Hans Helgesen administrators get creative with fundraising incentives

It was every deliquent student’s dream.

Armed with duct tape and bit of power, Hans Helgesen elementary students secured their principal Julia Sihota and vice-principal Sue Tonnesen to the school flagpole on Friday.

Distributing the joy, each student was given a strip of coloured tape and within minutes the two women couldn’t go anywhere. The last piece of tape was pressed over Sihota’s mouth by Grade 6 student Jaimey Hamilton.

This wasn’t a coup d'état, but an incentive by the two administrators to fundraise for the Leukemia and Lymphoma Society.

Sihota announced at an assembly that if the students could raise $1,000, she would let the kids duct tape her to the flag pole. When they doubled that total, Tonnesen agreed she too would subject herself to the mob.

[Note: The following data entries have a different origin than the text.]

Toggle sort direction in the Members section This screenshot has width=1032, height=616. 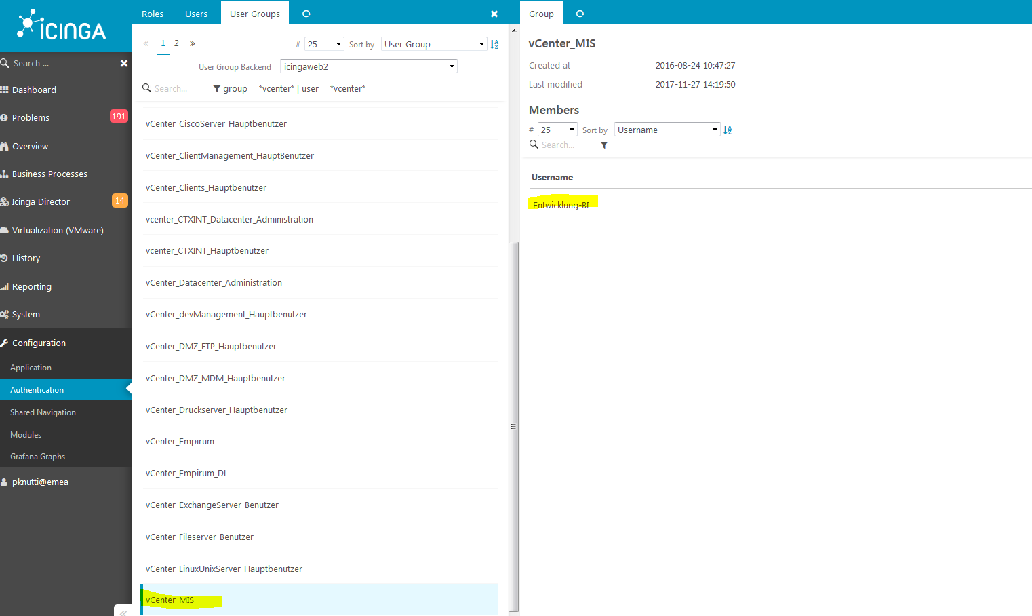727,129

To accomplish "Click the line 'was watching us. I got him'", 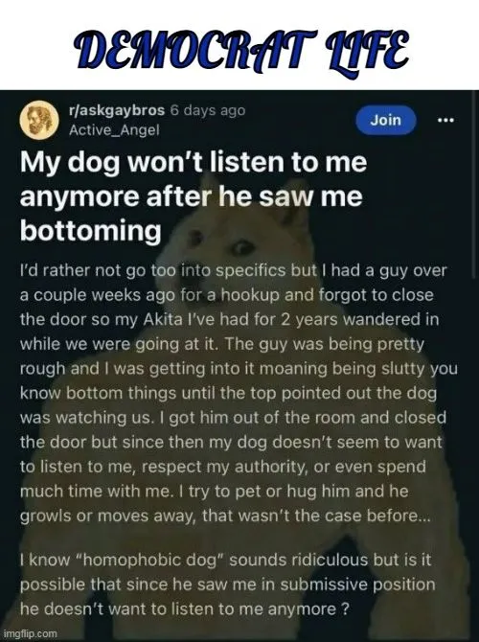I will click(x=234, y=418).
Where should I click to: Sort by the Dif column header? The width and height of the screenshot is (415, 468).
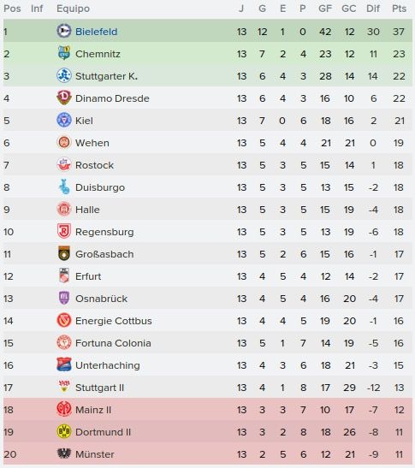[373, 9]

Hans Helgesen students raised more than $5,000 for the Leukemia and Lymphoma Society with its Pennies for Patients campaign. Each year the school fundraises for the cause and usually tallies between $500 and $1,000.

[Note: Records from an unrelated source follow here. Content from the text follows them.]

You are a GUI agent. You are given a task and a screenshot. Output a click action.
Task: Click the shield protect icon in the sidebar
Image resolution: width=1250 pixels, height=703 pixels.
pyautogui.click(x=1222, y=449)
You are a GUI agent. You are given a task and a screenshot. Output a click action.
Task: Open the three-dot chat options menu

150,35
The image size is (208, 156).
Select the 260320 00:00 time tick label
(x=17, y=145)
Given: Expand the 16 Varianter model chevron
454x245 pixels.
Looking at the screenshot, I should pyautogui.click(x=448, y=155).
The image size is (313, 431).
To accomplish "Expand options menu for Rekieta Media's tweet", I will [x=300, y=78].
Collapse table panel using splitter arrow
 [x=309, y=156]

“It’s exploded beyond my wildest expectations,” Sihota said.

This year the campaign had special meaning for the school. Hamilton, 11, has been battling leukemia for almost half her life. “It feels really good for all the work that goes into this,” Hamilton said.

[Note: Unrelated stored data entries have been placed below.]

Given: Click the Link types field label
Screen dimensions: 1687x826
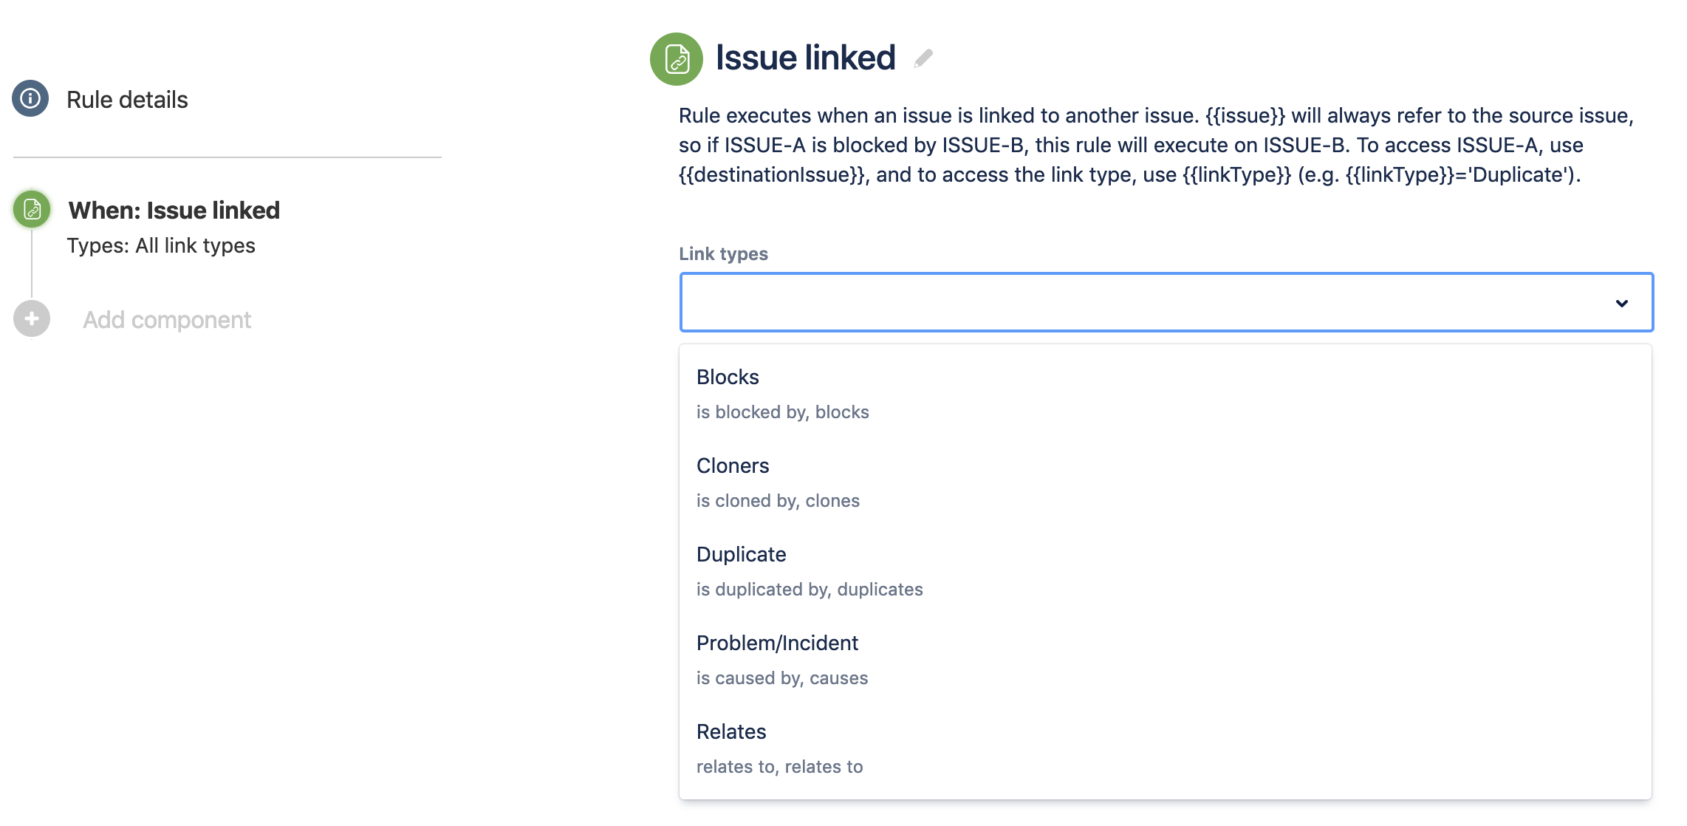Looking at the screenshot, I should [723, 254].
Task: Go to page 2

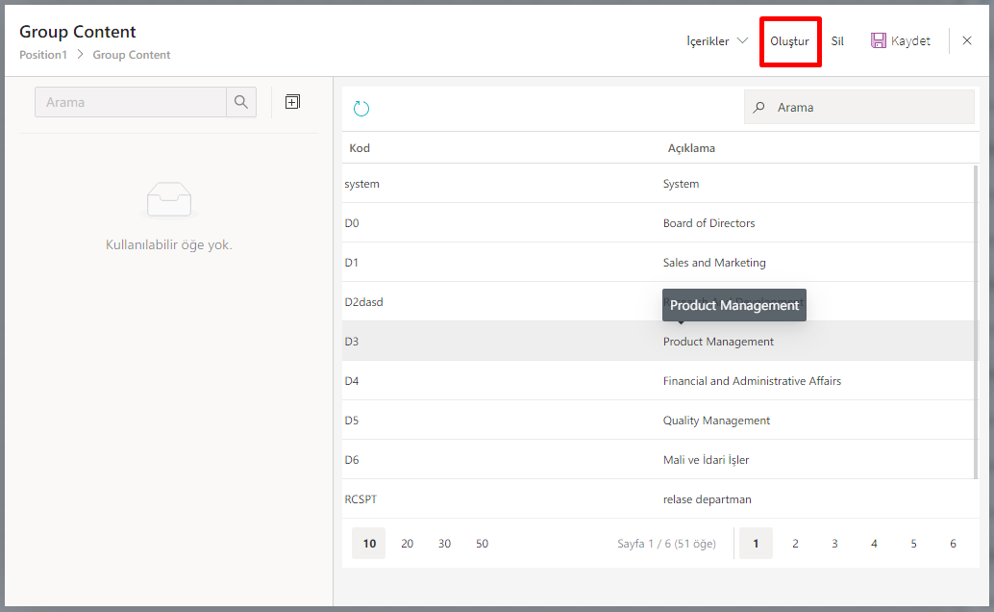Action: (795, 544)
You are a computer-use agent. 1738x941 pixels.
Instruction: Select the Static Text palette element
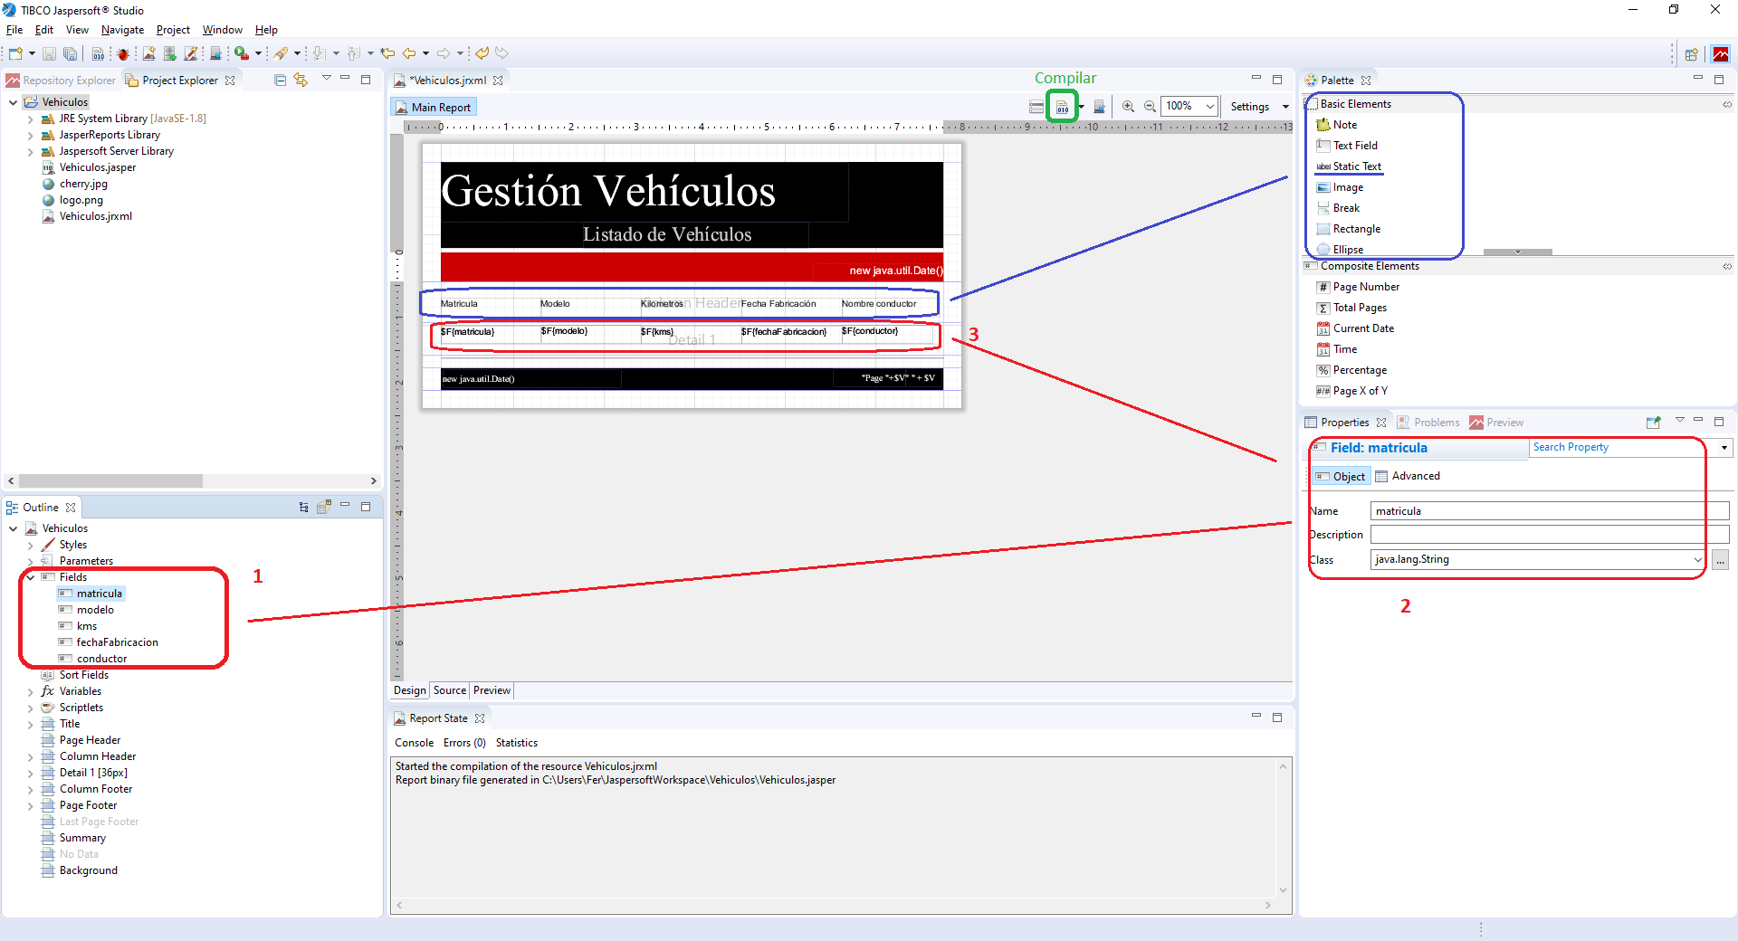pyautogui.click(x=1356, y=166)
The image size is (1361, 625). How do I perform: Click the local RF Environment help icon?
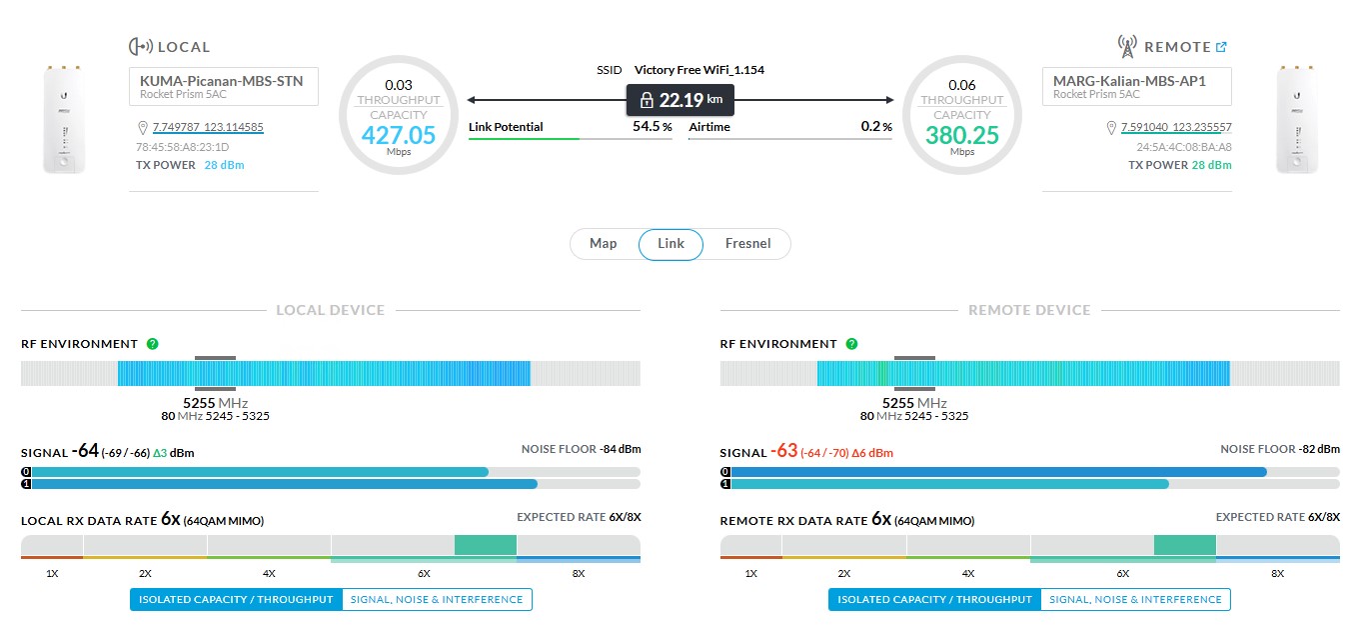[152, 344]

Hamilton is still undergoing chemotherapy at the Victoria General Hospital every three to six months.

“I am done going to Vancouver (BC Children’s Hospital) where they did the hard stuff,” she said. “My immune system is good and I’ve been at school a lot lately. Whenever I am sick and stuck at home I am always sad.”

Hamilton’s class starting the fundraising drives and created incentives for other students to get involved. The Grade 5/6 class decided if the school raised $400, students would receive double recess for a day and at $600 some teachers would dye their hair.

At $800, one student would get to be “principal for a day.” Free to unilaterally wield power, Grade 1 winner Evan Cowan instituted a regime of double recess, pajama day and bringing in a stuffed toy.

Hamilton’s class also created paper-mâché piggy banks to raise money. The students sold them in an auction at the Metchosin Community House and one sold for $300. Sihota forked over $100 to get her hands on the Hamilton’s pig. The piggy bank auction brought in $2,800.

“My brother-in-law died at 19 from leukemia,” Sihota said. “I’ll do anything to raise as much money as I can.”